Data excerpts:
╭──

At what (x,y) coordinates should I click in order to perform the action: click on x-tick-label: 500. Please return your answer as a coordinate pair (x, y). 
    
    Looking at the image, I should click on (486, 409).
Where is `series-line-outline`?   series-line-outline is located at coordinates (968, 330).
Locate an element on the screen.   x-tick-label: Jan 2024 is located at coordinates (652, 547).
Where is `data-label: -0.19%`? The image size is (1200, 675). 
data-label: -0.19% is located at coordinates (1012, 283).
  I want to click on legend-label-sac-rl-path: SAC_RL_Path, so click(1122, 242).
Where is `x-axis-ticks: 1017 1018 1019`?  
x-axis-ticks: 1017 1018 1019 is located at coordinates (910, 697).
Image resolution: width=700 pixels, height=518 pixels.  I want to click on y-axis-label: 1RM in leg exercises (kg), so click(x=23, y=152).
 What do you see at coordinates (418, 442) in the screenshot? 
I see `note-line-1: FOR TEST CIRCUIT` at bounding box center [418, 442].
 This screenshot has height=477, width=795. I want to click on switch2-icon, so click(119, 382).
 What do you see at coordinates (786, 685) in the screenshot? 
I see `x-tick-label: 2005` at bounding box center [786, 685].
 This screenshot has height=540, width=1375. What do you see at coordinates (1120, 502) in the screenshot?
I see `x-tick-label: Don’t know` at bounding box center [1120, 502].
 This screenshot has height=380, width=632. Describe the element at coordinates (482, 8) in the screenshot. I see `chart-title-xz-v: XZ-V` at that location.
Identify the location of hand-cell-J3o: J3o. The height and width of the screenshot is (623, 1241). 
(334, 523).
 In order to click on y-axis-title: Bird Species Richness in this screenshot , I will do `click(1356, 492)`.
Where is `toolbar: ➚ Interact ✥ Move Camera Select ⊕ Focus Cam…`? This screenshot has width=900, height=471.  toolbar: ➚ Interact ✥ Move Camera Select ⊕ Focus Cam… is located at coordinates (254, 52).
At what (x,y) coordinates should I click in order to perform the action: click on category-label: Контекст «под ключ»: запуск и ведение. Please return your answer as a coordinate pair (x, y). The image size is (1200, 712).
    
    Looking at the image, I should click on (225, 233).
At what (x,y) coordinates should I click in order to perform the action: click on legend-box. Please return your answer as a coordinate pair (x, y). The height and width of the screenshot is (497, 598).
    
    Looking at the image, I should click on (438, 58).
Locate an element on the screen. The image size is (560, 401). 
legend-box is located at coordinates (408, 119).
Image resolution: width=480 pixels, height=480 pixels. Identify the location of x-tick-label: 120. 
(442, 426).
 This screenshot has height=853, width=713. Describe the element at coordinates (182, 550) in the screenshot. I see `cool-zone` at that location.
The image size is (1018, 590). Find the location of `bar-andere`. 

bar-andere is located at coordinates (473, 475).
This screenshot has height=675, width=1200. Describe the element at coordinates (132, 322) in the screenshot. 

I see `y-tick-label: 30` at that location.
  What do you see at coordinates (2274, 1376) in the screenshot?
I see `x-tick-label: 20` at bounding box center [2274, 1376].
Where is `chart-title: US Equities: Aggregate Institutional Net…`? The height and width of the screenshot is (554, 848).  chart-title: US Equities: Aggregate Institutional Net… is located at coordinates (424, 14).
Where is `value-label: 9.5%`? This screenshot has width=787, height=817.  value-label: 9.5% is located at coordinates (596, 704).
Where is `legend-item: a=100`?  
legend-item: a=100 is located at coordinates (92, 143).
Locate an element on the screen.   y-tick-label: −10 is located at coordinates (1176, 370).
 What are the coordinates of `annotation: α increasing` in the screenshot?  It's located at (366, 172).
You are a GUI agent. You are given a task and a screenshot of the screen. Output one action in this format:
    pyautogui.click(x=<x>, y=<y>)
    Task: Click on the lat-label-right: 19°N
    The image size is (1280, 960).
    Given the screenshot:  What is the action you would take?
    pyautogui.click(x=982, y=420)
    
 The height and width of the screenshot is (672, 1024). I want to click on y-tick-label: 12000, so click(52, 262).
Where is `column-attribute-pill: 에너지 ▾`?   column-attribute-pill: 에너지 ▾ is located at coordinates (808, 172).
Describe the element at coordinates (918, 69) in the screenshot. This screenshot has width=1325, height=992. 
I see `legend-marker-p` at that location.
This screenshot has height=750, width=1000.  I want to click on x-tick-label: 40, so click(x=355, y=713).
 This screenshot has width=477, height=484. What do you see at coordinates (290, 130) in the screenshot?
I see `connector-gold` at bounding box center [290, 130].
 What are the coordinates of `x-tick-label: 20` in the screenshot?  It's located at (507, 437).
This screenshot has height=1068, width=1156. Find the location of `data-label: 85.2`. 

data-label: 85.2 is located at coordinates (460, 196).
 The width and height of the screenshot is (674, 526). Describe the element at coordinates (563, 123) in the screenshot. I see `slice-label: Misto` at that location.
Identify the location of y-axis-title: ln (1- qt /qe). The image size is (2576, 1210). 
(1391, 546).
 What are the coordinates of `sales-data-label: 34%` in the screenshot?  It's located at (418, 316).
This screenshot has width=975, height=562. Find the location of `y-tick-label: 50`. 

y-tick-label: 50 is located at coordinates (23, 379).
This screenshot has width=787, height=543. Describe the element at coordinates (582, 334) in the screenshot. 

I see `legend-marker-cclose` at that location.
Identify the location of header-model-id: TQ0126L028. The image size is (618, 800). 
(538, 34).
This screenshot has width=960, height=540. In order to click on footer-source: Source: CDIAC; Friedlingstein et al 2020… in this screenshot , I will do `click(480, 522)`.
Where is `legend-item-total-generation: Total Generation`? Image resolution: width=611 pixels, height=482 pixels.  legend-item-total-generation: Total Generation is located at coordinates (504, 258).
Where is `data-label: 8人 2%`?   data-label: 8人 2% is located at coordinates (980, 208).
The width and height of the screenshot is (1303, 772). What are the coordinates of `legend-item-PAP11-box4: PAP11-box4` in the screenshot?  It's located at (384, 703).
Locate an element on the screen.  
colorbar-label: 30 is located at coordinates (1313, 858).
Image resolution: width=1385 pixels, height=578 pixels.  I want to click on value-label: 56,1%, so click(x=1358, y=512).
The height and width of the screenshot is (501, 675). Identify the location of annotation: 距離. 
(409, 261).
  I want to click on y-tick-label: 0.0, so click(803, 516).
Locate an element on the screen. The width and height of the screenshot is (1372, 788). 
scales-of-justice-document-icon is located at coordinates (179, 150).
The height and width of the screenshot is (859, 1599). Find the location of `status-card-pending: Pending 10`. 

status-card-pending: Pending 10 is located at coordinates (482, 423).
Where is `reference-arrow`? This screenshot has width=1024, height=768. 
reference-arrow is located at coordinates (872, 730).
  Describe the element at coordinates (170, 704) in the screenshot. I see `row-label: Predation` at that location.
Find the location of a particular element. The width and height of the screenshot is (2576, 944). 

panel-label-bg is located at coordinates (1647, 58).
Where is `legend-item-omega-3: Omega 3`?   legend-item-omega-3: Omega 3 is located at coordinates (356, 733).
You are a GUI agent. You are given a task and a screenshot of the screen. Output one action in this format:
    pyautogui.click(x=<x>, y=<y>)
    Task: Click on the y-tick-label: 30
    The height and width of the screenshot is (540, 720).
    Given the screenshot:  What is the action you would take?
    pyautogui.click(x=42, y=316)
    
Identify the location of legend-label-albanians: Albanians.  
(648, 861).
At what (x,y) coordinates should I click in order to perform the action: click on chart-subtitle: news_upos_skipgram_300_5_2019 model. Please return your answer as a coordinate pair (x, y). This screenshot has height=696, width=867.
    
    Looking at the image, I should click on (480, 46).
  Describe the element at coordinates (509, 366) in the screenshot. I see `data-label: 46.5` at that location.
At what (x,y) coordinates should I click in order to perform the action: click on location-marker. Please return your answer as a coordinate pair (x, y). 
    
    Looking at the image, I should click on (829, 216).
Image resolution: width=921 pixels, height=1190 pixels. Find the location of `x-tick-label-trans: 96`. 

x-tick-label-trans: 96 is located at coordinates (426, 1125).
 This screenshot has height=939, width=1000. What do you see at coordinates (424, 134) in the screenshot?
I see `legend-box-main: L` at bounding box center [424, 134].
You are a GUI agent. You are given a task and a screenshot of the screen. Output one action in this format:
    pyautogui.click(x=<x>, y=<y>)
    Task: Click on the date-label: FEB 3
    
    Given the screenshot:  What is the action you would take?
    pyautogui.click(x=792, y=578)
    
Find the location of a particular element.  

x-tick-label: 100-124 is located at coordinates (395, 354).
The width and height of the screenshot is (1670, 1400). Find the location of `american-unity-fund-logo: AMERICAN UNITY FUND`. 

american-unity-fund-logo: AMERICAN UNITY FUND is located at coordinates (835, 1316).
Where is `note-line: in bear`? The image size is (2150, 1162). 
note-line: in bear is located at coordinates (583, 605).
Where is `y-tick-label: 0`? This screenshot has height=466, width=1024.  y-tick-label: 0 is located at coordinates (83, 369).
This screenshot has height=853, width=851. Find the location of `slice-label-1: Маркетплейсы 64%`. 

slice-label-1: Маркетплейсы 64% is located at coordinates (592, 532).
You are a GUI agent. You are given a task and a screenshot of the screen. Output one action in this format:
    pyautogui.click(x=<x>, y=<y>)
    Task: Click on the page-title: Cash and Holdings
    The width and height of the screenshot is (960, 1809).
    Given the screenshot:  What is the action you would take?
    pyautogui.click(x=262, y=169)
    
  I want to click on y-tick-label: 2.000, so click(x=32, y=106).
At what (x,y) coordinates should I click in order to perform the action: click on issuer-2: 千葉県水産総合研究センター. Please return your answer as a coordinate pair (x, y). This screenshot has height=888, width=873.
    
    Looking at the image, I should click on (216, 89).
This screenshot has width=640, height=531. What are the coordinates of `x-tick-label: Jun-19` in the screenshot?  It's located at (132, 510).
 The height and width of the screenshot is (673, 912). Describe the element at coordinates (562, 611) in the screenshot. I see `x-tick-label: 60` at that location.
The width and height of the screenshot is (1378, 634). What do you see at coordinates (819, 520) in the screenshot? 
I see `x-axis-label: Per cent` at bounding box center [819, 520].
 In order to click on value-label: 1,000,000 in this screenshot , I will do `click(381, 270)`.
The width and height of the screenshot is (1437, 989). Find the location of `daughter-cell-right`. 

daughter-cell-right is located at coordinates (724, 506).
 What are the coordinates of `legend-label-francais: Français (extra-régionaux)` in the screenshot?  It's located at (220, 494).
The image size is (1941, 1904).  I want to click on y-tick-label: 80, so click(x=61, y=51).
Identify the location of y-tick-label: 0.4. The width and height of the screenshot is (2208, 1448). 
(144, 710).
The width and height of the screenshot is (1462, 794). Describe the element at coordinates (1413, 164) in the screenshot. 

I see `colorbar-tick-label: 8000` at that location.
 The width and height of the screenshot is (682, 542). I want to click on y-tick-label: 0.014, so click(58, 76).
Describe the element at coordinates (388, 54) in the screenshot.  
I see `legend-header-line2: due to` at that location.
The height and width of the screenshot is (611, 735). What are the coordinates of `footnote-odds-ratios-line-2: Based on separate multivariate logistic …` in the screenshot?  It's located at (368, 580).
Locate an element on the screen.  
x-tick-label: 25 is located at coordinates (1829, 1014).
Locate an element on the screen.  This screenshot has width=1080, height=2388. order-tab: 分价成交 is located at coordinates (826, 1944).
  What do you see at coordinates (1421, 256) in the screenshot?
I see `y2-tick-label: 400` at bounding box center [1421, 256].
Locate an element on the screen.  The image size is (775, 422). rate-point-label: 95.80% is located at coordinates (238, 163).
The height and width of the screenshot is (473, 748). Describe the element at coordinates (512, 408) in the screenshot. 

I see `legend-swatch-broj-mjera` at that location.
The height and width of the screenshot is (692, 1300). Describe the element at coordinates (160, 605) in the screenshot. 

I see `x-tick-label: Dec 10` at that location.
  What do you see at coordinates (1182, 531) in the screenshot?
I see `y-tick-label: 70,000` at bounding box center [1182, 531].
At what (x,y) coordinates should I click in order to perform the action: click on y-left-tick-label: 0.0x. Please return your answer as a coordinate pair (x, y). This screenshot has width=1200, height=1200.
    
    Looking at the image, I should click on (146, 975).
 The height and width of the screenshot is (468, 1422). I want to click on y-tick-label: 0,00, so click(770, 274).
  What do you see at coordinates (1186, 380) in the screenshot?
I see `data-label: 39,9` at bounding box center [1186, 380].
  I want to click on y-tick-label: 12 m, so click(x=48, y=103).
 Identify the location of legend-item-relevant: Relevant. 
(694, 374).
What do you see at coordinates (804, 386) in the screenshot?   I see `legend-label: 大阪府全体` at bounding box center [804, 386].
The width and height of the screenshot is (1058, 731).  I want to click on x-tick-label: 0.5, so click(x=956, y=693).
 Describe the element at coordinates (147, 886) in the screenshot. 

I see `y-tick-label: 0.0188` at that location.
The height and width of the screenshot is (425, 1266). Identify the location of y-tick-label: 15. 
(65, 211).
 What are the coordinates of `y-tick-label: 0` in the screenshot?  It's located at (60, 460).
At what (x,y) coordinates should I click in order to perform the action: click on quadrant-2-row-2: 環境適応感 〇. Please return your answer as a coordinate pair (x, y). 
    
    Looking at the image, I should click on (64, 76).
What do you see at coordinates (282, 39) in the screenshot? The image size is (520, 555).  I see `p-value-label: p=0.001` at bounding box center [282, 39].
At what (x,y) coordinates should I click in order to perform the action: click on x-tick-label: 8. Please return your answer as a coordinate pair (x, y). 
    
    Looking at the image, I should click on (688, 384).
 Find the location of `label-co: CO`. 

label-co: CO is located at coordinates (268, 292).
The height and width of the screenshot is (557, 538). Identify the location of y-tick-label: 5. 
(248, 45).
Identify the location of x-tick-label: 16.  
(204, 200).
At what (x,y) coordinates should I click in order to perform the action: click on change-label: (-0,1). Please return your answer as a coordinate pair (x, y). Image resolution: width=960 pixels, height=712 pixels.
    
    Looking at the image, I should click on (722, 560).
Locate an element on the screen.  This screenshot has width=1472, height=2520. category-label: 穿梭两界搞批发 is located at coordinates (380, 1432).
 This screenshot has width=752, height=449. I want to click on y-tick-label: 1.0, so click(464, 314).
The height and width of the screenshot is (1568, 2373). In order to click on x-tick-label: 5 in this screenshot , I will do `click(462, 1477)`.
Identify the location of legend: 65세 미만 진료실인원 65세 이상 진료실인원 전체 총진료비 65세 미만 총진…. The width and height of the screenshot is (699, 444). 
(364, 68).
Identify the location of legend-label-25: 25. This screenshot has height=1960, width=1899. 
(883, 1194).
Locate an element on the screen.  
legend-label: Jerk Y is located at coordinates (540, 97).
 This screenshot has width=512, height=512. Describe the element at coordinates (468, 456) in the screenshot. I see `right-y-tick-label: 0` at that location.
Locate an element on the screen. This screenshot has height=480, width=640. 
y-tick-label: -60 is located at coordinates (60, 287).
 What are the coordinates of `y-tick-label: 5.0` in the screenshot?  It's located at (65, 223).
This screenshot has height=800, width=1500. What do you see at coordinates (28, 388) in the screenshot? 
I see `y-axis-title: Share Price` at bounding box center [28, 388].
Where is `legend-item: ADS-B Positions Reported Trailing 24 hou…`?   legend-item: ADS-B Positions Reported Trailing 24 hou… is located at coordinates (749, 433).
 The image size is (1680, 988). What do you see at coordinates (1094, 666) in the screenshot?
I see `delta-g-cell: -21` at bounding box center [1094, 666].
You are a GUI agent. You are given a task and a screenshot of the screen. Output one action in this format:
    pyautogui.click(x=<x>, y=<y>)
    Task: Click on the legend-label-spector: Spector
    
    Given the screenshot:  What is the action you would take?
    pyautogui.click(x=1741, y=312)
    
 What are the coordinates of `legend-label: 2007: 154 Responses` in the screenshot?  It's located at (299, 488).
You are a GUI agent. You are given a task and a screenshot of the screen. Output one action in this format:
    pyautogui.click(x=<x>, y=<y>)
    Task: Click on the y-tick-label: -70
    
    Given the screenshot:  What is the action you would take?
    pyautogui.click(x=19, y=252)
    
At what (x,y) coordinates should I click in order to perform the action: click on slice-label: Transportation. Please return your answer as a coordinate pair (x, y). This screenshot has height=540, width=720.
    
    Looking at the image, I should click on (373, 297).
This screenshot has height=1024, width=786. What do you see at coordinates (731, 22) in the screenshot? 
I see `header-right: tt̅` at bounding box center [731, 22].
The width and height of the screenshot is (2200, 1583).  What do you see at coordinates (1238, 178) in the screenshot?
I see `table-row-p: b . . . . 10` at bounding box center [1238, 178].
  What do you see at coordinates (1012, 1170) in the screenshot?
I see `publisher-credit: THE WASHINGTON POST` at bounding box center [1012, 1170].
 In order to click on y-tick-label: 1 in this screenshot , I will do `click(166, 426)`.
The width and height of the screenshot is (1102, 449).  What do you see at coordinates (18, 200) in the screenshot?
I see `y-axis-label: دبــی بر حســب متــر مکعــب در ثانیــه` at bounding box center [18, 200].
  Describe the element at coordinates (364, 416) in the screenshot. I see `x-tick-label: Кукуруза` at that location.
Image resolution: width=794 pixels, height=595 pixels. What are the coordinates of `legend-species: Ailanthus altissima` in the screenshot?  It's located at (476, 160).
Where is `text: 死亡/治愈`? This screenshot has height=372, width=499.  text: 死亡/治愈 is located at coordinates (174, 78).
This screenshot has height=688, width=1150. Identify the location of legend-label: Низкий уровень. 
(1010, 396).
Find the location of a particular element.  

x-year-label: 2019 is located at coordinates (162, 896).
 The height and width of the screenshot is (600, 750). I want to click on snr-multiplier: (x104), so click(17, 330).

╰──

Task to complete: Output the rows exactly as they appear, starting at the line that contains "coordinates (749, 433)." and ending at the line that contains "center [1094, 666].".

Task result:
Where is `legend-item: ADS-B Positions Reported Trailing 24 hou…`?   legend-item: ADS-B Positions Reported Trailing 24 hou… is located at coordinates (749, 433).
 The image size is (1680, 988). What do you see at coordinates (1094, 666) in the screenshot?
I see `delta-g-cell: -21` at bounding box center [1094, 666].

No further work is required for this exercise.